Your objective → In the data that follows, every line containing the word "This" should be returned.

Data for processing →

◇ ◇ ◇

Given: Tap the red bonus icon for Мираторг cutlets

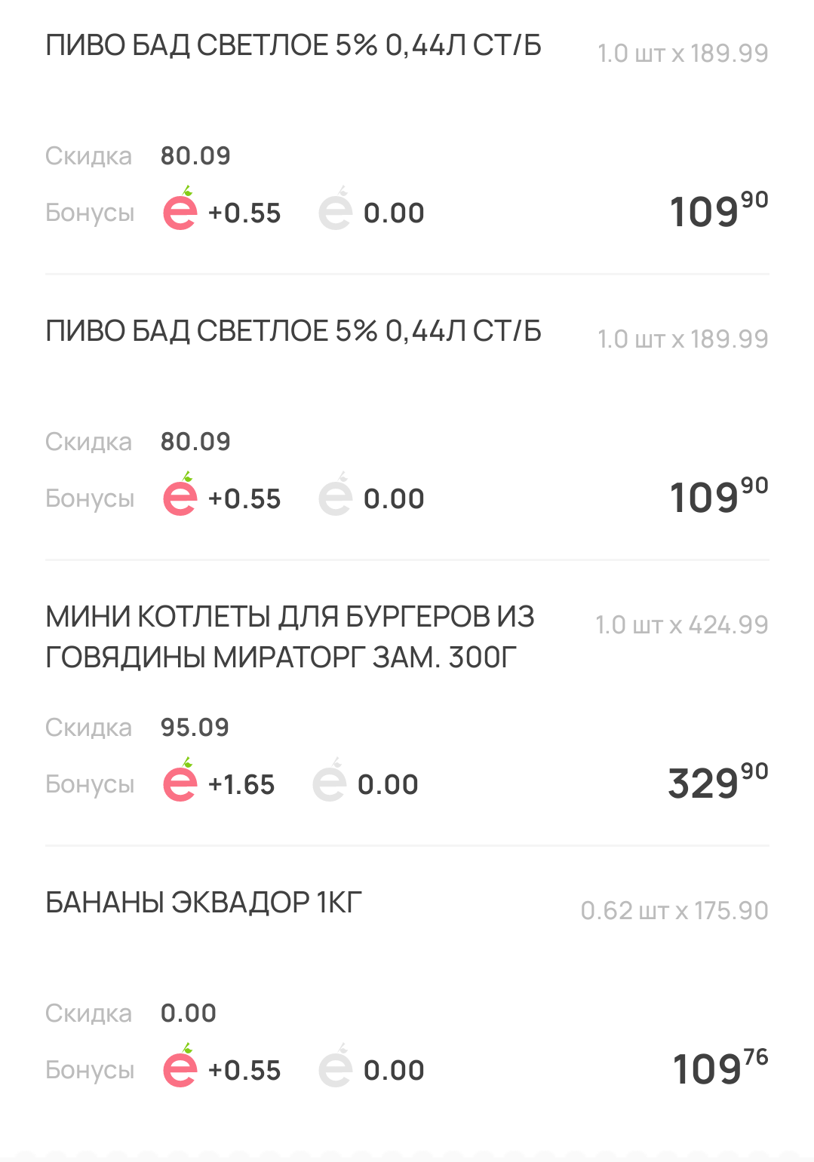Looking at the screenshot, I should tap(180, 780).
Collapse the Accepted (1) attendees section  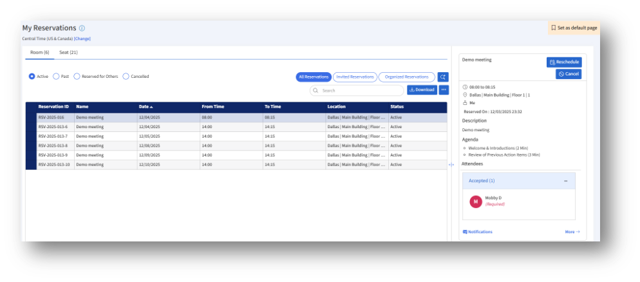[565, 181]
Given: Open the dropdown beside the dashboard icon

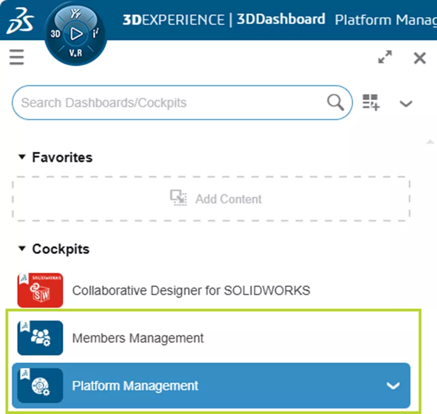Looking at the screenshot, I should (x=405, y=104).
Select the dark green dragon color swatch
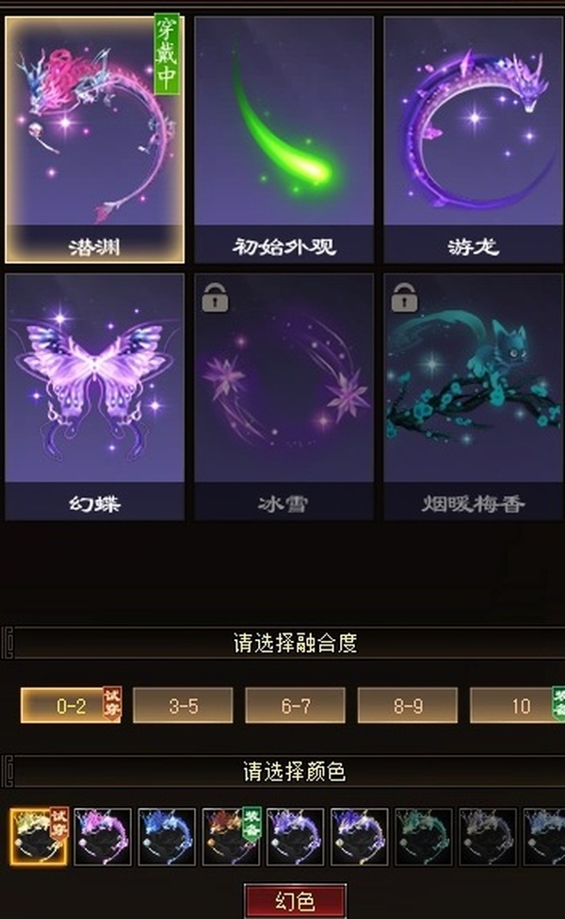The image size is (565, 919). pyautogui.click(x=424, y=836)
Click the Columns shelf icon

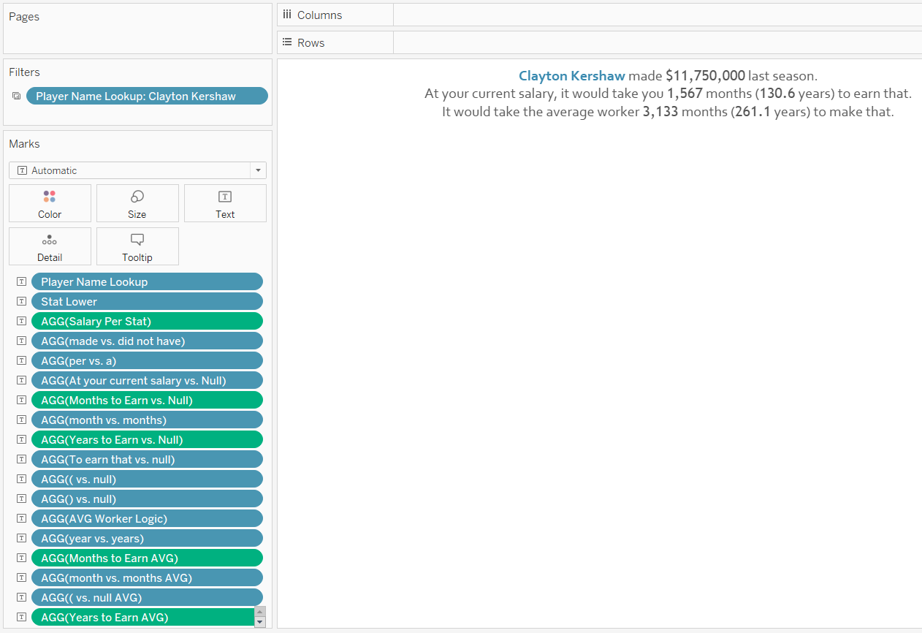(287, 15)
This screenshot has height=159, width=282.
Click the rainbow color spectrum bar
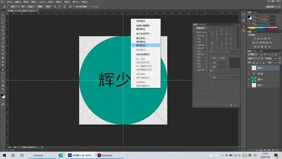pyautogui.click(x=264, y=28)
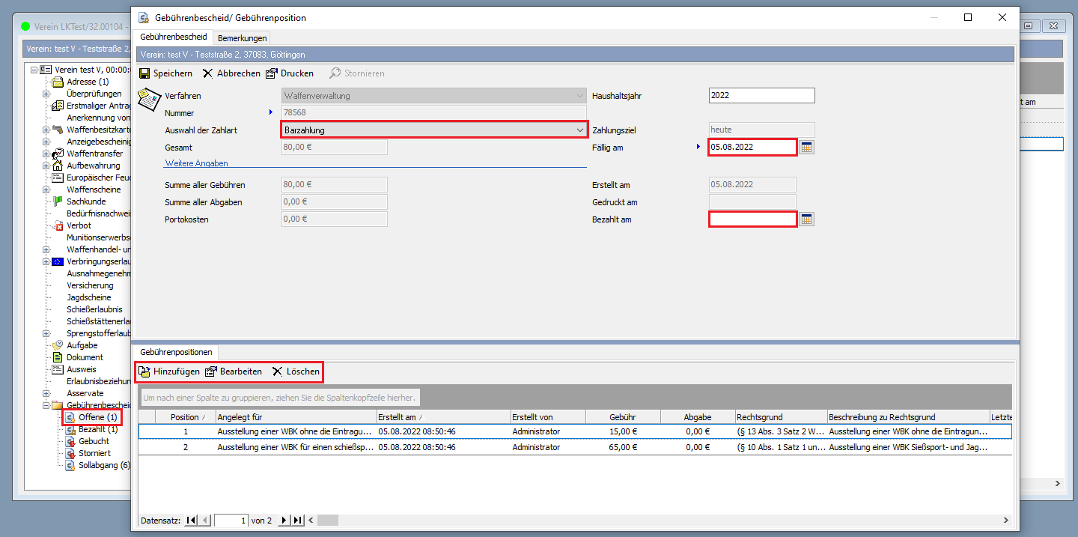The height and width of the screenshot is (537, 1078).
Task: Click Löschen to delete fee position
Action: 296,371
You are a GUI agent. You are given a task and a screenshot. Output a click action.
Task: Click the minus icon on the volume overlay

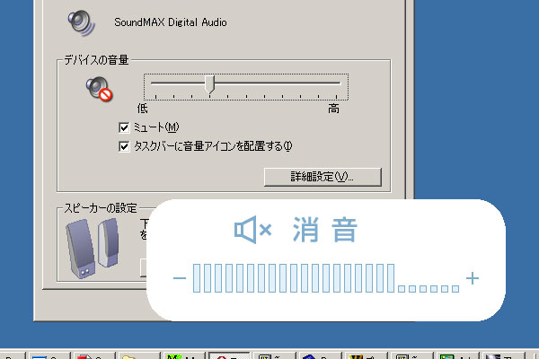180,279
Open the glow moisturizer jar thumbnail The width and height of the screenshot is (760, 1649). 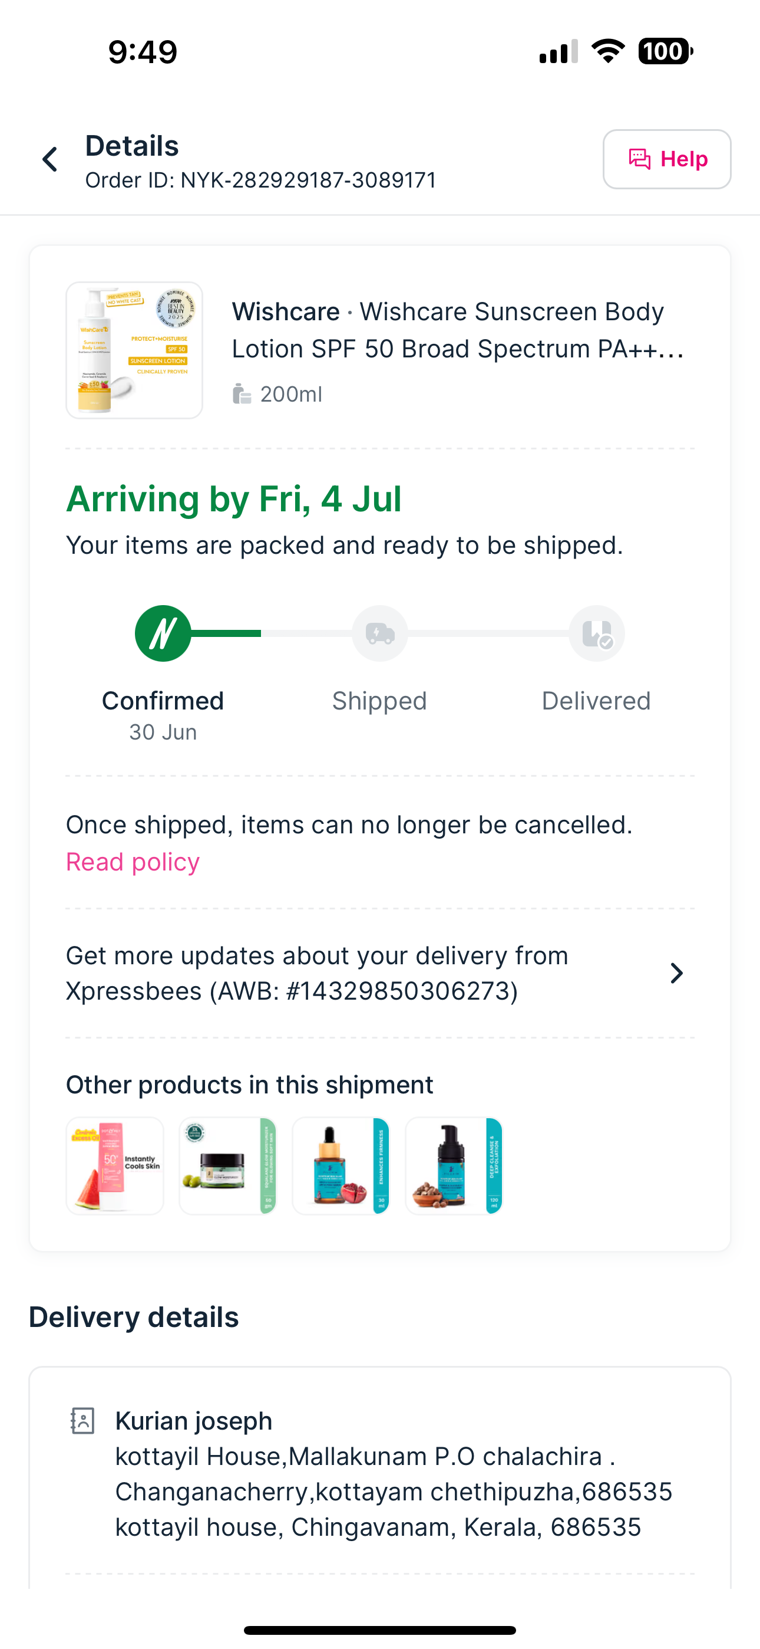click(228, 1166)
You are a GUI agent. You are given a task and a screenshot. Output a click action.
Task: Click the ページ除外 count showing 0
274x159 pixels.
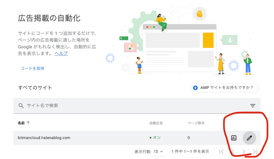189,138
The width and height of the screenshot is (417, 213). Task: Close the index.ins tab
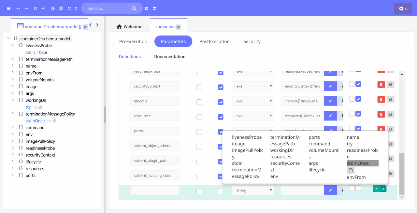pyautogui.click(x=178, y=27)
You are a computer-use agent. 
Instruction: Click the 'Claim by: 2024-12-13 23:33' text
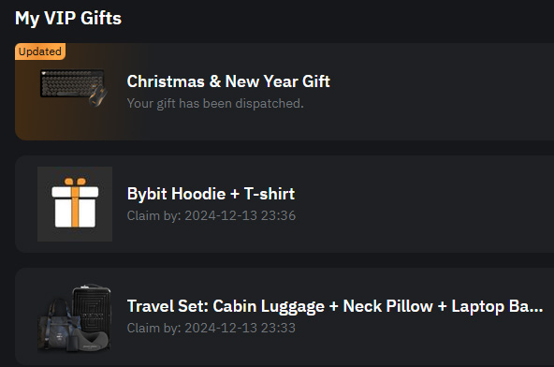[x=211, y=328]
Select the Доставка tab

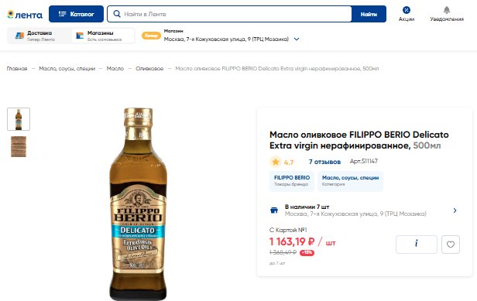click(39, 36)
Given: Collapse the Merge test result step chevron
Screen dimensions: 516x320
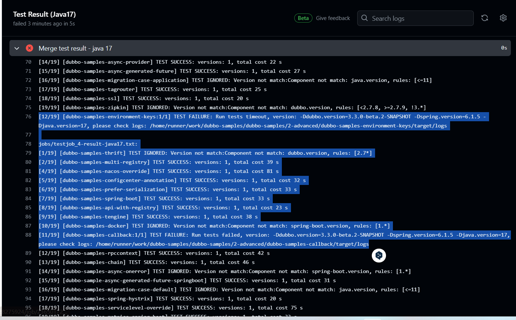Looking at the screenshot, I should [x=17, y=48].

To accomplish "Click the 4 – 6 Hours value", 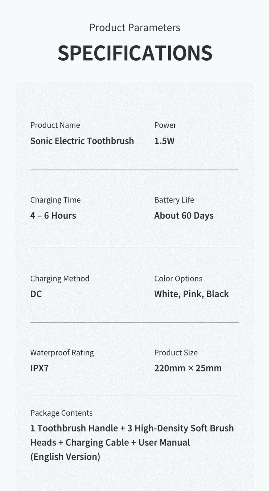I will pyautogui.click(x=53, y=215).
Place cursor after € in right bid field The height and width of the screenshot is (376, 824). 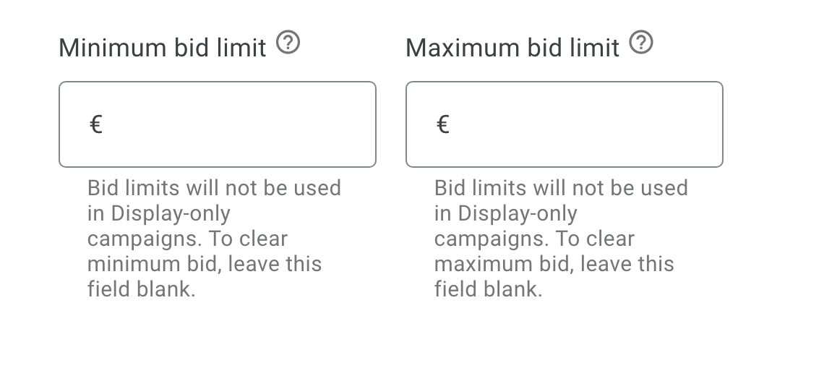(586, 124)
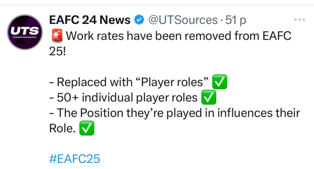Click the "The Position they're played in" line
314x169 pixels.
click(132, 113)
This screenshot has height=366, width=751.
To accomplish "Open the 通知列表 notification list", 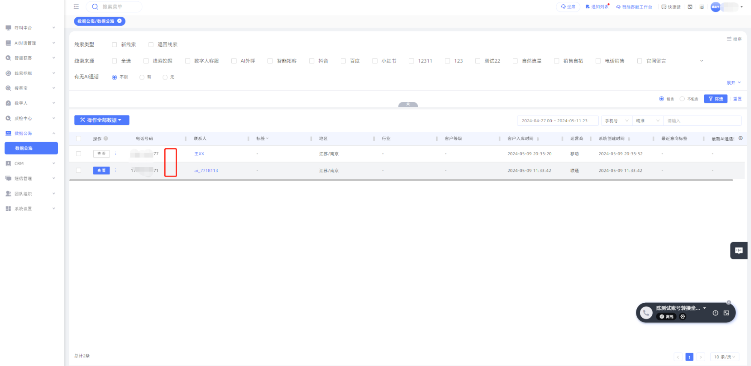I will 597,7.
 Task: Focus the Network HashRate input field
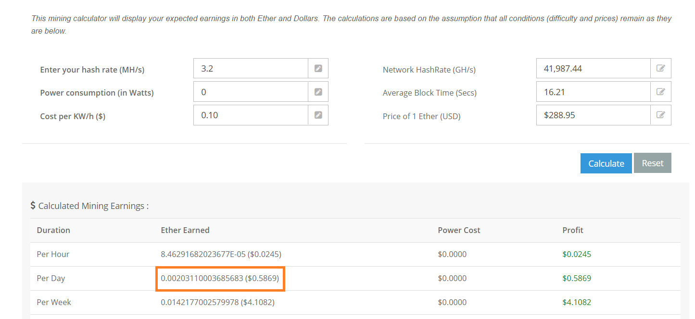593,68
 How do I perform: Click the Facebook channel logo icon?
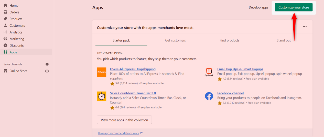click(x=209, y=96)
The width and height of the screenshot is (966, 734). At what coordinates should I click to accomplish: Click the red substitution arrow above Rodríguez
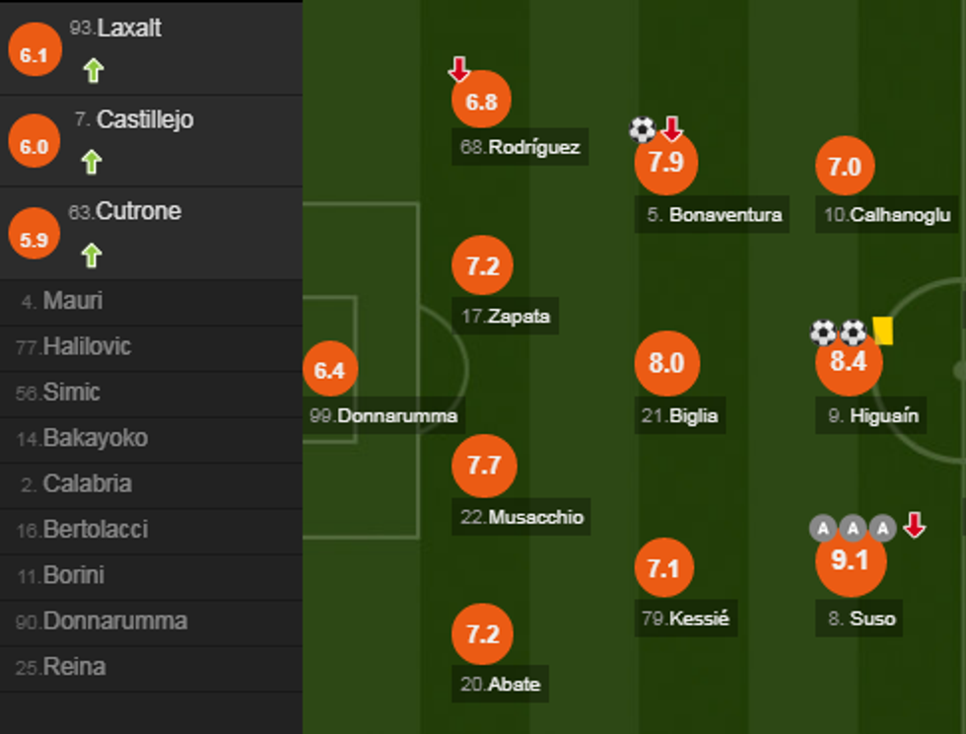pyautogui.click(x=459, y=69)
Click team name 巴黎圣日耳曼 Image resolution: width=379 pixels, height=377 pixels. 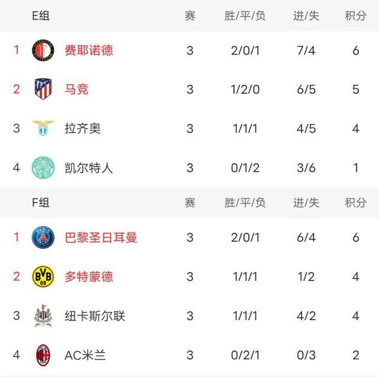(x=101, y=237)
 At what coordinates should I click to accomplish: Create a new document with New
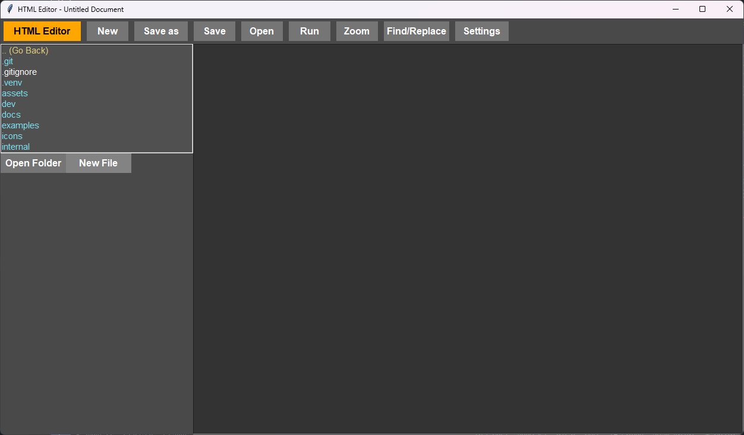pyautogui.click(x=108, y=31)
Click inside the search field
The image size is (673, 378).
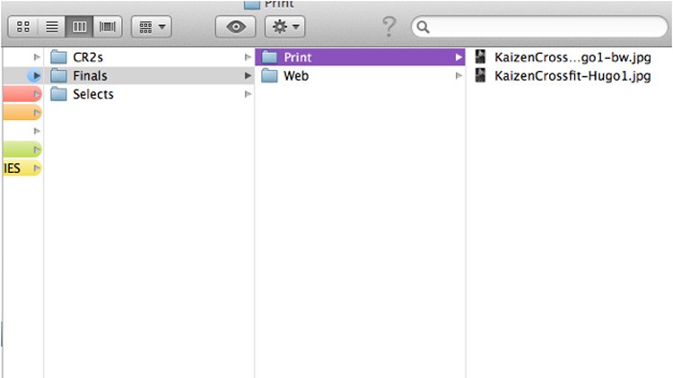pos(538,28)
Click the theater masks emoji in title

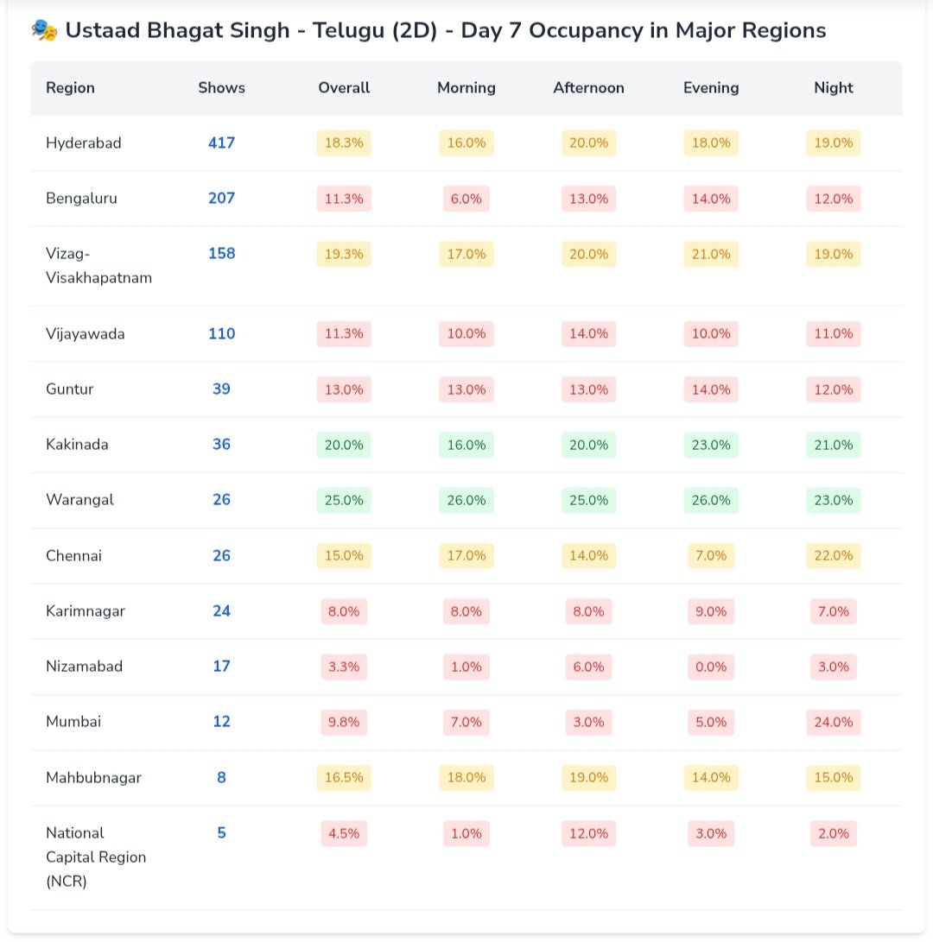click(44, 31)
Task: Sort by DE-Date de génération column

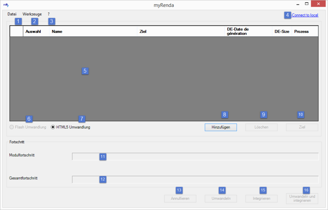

◇ ◇ ◇

Written response →
This screenshot has height=159, width=282.
This screenshot has height=366, width=751.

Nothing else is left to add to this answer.